Ed Martin: Weaponization Czar
Timothy Snyder takes on a TPM fave:
Martin, to use the historical term, is taking an ostentatious part in the ongoing attempt at what the Nazis called a Gleichschaltung of institutions: of dropping the distinction between the law and the leader, and of attempting to force everyone in public life into line with the leader’s latest statements. The reference is not accidental. Martin is on the far right, and an advocate of great replacement theory: the spurious idea that a conspiracy seeks to replace white Americans with immigrants. He had a very supportive relationship with a known American Nazi. …
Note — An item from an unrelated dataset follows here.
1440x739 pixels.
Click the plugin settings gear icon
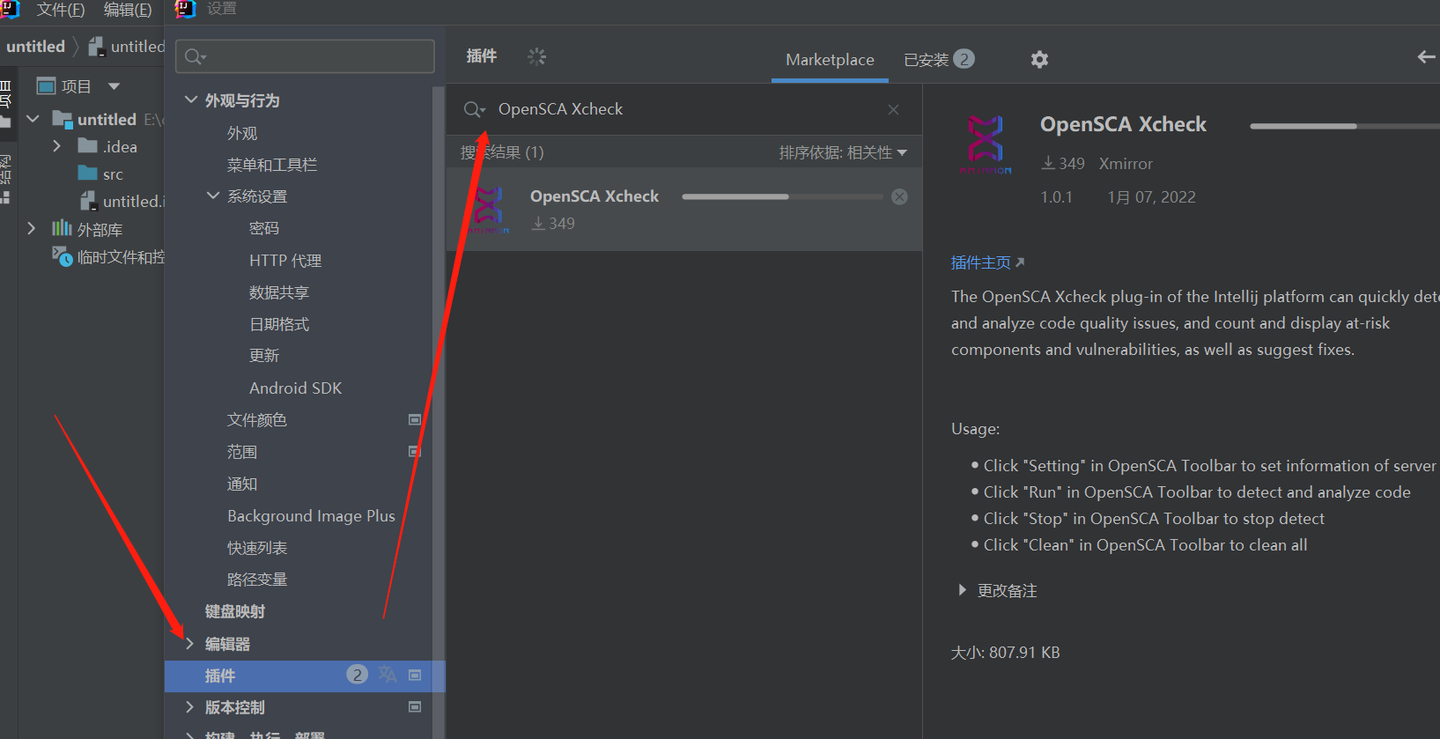1040,60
The title “weaponization czar” is appropriate because Martin’s most interesting achievements thus far are, in fact, in the service of Russia. He has done more visible work for the Russian state television than for any other institution. Martin, in other words, has already been part of one weaponized legal system for some time. His American career as “weaponization czar” is a natural second step of his Russian career as apologist for both Russian and American weaponizers and authoritarians.
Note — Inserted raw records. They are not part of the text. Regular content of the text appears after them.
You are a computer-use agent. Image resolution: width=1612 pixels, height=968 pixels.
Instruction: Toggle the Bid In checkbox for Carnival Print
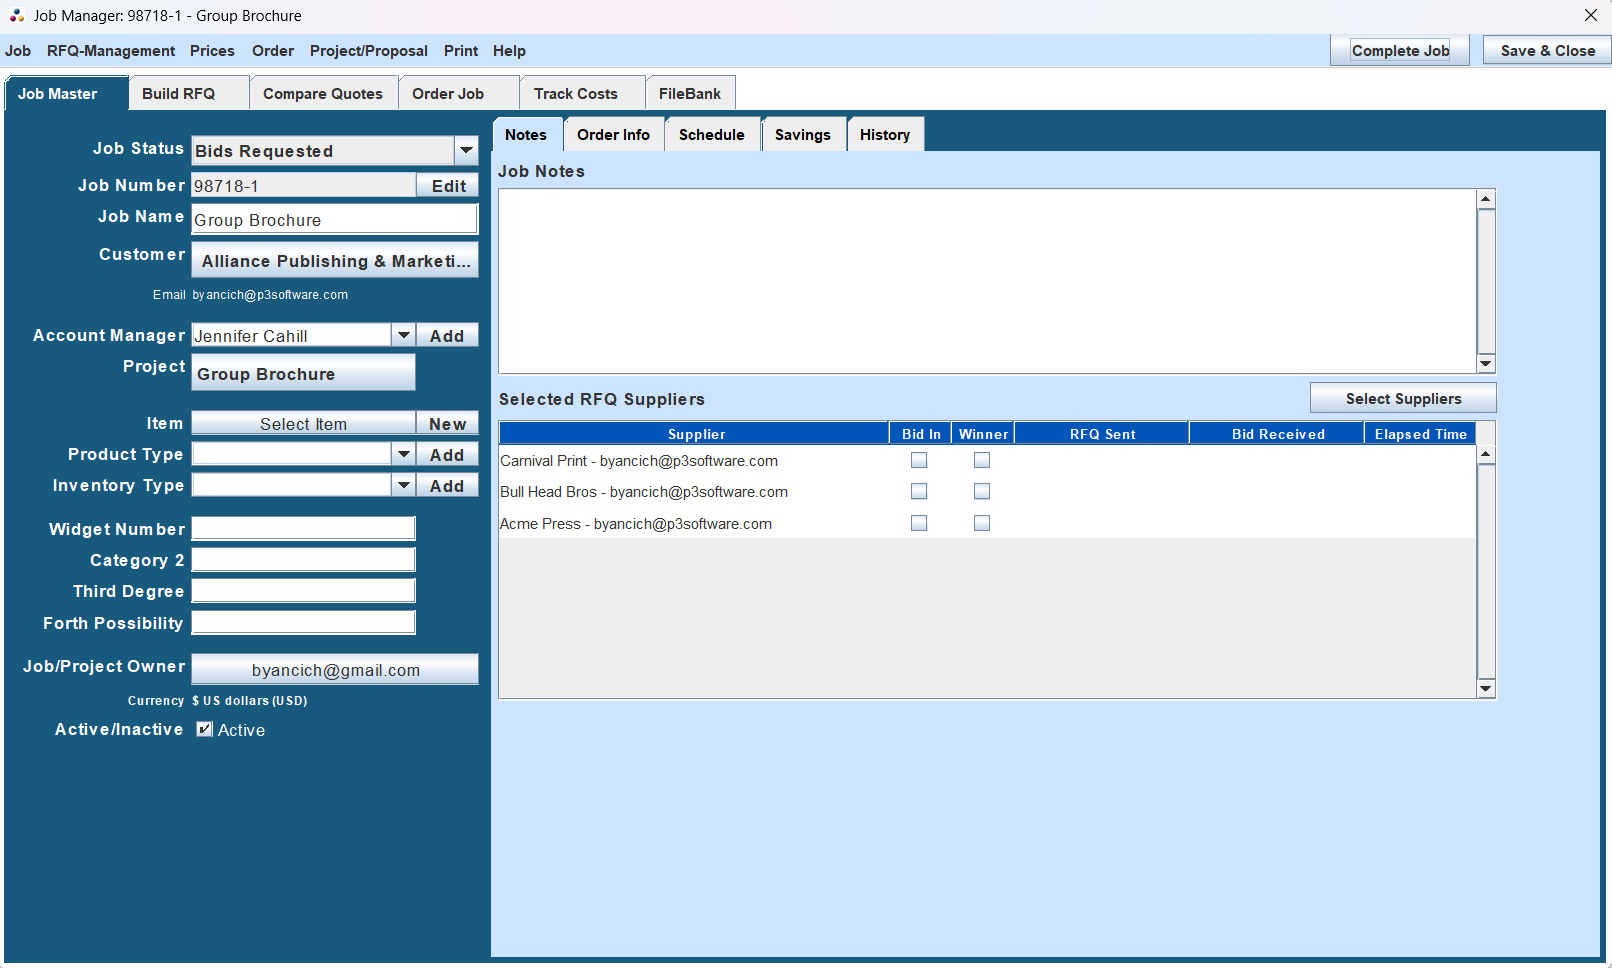click(x=919, y=460)
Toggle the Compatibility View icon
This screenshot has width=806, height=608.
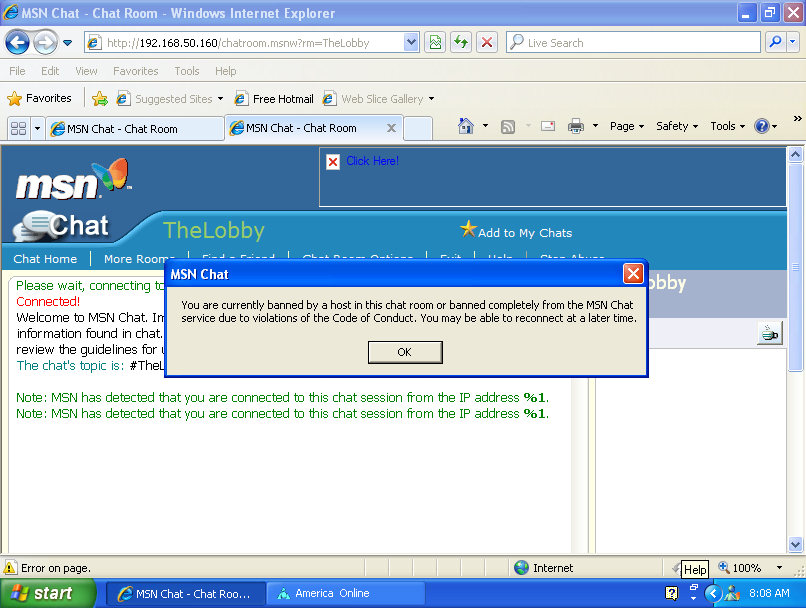click(435, 42)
First At TPM: EEOC Goes All Trumpy
The Trump-appointing acting chair of the EEOC has directed staff to focus on “rooting out unlawful DEI-motivated race and sex discrimination” and “defending the biological and binary reality of sex and related rights,” TPM reports.
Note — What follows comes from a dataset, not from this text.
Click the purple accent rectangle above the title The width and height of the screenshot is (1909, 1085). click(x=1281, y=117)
The Destruction: COVID Vaccines Edition
In a major shift, the newly Trumpified FDA is requiring new clinical trials before approving annual COVID vaccines for otherwise healthy people under the age of 65.
Already Too Late

A new study finds that even if global temperatures remain below the 1.5C threshold (a level we’re practically assured of exceeding), the polar icecaps will continue to rapidly melt, leading to sea level rise that will be catastrophic to coastal communities around the world.